Today we turn to an even more dangerous food, or in this case a beverage: alcohol. It’s not even on the radar screen when it comes to our Optimal Wellness Prototype, because of the health risks associated with its consumption. Remember the mantra: drink no calories. Not only are alcoholic beverages energy-dense (almost double that of fat-based drinks such as dairy and soy, and almost triple that of sugar-based drinks such as juice, soda, and sports drinks), they are also legendary for their ability to impair judgment, responsibility, inhibitions, communication, and coordination.

They do that in part thanks to their ability to pass directly through the Gastro-Intestinal (GI) and Blood-Brain (BB) barriers, without first being digested in the GI tract. We have spoken about this problem before, since many people • perhaps even most people • are genetically susceptible to the same thing happening with the lectins in legumes and grains. Although beans and grains are not known for making people tipsy, they too cause health problems (most notably autoimmune disorders) when their macro and micro-nutrients start floating around in the rest of the body without being fully digested. Something there is that doesn’t like a leaky gut.

Alcohol (specifically ethyl alcohol) leaks through the GI and BB barriers almost instantly, as anyone knows who has ever tried a strong shot of distilled spirits. The body is so unable to defend itself against alcohol, that it begins entering the circulatory system while still in our mouths. It’s dangerous yet alluring stuff that can easily lead to intoxication, unconsciousness, and even death. For those at risk of drinking more than one drink in a day, it’s best to avoid alcohol altogether.

So why talk about alcohol at all in our discussion on Optimal Wellness? For at least two reasons. One is that most people drink alcoholic beverages. In Europe and North America, for example, it is estimated that between 50%-75% of the people drink alcoholic beverages at least once a month. To not write about alcohol is to not address a very common habit. Another reason to write about alcohol is that we constantly read headlines and news stories touting the alleged health benefits of alcohol. Consider the following excerpted headlines and reports just from the past few months:

Drink Up, Men: Moderate drinking linked to better heart health, study says

More good news for drinkers: A Harvard study has linked moderate alcohol consumption to a 40 percent reduction in the rate of heart attacks in men. The study was published on October 23, 2006 in the Archives of Internal Medicine. It found that healthy men who consumed an average of one-half to two drinks per day were 40 to 60 percent less likely to have heart attacks than their tee-totaling or heavier-drinking colleagues. The type of alcoholic beverage consumed didn’t matter; the amount consumed was more important in predicting risk of heart attacks. (The Harvard Crimson)

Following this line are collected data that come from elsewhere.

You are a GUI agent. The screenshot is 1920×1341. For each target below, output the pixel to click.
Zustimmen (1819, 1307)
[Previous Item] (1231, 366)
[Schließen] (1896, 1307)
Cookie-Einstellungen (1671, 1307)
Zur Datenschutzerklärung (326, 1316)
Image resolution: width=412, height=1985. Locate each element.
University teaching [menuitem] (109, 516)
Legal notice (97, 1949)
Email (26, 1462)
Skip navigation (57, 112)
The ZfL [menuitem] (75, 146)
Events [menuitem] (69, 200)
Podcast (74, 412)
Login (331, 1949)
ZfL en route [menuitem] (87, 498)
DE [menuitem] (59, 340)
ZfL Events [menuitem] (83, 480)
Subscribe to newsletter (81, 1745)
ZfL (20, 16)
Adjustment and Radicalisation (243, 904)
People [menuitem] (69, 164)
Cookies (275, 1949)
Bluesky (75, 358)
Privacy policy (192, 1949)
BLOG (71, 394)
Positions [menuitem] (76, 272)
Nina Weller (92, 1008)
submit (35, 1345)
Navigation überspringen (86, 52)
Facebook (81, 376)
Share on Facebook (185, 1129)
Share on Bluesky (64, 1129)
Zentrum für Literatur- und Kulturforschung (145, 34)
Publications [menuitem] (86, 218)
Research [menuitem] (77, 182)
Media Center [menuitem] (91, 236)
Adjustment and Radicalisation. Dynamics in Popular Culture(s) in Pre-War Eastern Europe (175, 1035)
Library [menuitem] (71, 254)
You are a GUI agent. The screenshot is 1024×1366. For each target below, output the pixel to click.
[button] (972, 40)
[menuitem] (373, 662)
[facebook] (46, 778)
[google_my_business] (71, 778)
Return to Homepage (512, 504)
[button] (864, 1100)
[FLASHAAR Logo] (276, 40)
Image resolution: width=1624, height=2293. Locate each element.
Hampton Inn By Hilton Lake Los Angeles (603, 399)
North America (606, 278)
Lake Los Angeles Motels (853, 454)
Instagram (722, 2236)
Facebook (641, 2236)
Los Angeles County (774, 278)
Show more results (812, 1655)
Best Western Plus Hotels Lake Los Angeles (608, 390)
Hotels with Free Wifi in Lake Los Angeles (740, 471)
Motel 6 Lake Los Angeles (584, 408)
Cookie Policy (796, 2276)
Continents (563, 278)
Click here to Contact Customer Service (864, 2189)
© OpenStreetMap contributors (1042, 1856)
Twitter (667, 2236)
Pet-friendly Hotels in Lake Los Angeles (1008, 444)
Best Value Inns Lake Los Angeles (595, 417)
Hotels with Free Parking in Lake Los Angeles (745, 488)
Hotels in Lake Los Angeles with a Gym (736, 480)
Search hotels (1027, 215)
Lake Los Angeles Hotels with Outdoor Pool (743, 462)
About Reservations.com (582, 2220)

Cheers! Health Benefits of Beer

It’s not what you drink; its how much you drink that determines the benefits of alcohol. More evidence has appeared that proves that regardless of your drink of choice, you can reap some health advantages•if you drink moderately. (eDiets.com)

Light to Moderate Alcohol Consumption Improves Lifespan and Heart Health

If you enjoy an evening cocktail or a glass of wine with dinner you’ve probably been toasting the research findings that light to moderate alcohol consumption contributes to a longer life and a decreased risk of coronary heart disease and heart failure. In an article published in the July 24, 2006 Archives of Internal Medicine, researchers found that light to moderate alcohol consumption (1-7 drinks per week) significantly reduces the risks of death, heart attack, angina, and heart failure. Exactly how alcohol produces these benefits remains a mystery. (NYU Medical Center)

Then there are those related stories which find special health benefits in certain kinds of alcoholic beverages. For example:

Another Study, Another Reason to Drink Red Wine

Scientists have found another clue to explain why red wine may be good for you, identifying substances in vin rouge that appear to be associated with increased longevity in parts of France. Researchers have long been fascinated by the ‘French paradox’ • the fact that French people tend to have relatively few heart attacks despite a rich diet • and many studies have suggested that a glass or two of red wine every day is beneficial.

Recently, attention focused on a substance called resveratrol, which research showed could help laboratory mice live longer when taken in high doses. But resveratrol occurs in relatively low levels in wine, meaning people would have to drink hundreds of glasses a day to enjoy any possible benefits. In the latest research, Roger Corder of Queen Mary’s School of Medicine in London and colleagues analyzed various components of red wine. They found that substances called procyanidins appeared to have the most potent beneficial effect on the cells that enable arteries to power the heart.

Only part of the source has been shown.